You Are What You Eat

You Are
What
You Eat

Recipe: Griddled Vegetables with Rosemary and Thyme

Serves 4 as a light lunch or supper

  • 1 yellow pepper, deseeded and quartered
  • 1 red pepper, deseeded and quartered
  • 1 large courgette, trimmed and diagonally sliced
  • 1 small red onion, peeled and cut into wedges
  • 1 tbsp virgin olive oil
  • 2 tsp chopped fresh rosemary
  • 2 tsp chopped fresh thyme
  • Small bag rocket leaves
  • 2 large vine tomatoes, sliced
  • Small handful fresh basil leaves
  • 25g/1oz pine nuts (optional)
  • Freshly ground black pepper
  • Balsamic vinegar, to serve

Method

  1. Preheat the Health Grill. Place all the vegetables in a large bowl with the olive oil and chopped herbs. Season with black pepper and toss together.

  2. Place the vegetables on the grill and close the lid. Cook for 6-8 minutes until tender and lightly browned.

  3. Arrange the rocket leaves on four plates. Top with piles of the grilled vegetables. Place the sliced tomatoes on the grill, close the lid and cook for 1-2 minutes until just softened and lightly browned. Place on top of the grilled peppers, courgette and onion.

  4. Sprinkle the vegetables with pine nuts, if using, top with the basil leaves and drizzle with a little balsamic vinegar. Serve warm.

Nutritional information per serving:

118 calories
3g protein
8g fat (of which 1g saturated fat)
9.5g carbohydrate
2.5g fibre
0.2g salt

Health Facts

Red and yellow peppers are an excellent source of vitamin C and betacarotene.
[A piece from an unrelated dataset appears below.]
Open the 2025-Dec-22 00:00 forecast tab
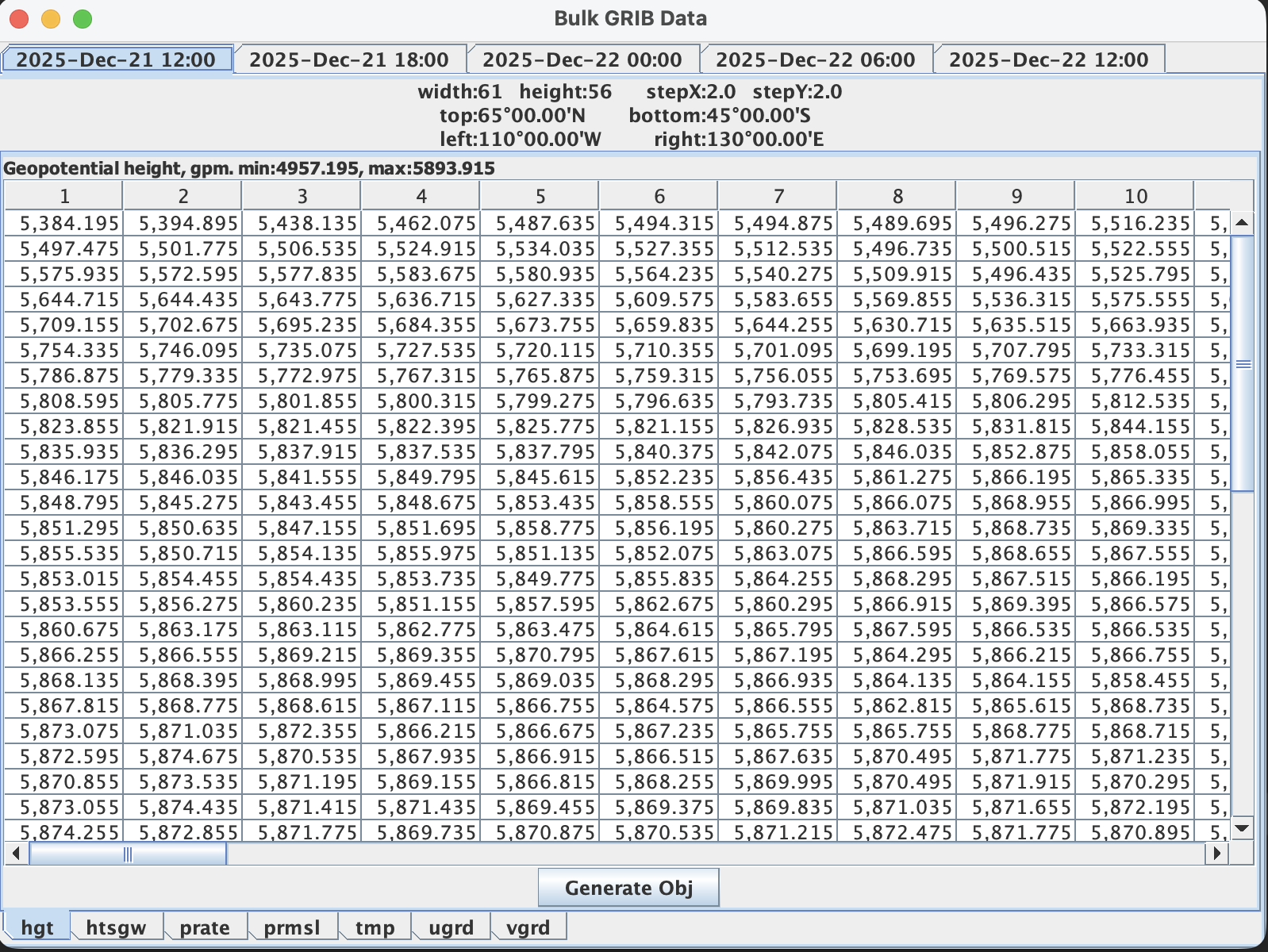582,60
Carrots are rich is betacarotene which the body converts to vitamin A - important for healthy eyes, skin and immune system. Eating a diet rich in betacarotene helps protect against certain types of cancer. Darker salad leaves, like rocket, contain higher levels of health promoting phytochemicals (natural plant chemicals) than paler lettuces such as iceberg.

You Are What You Eat Tips

Sprinkle the salad with a little crumbled soft goat's cheese if liked.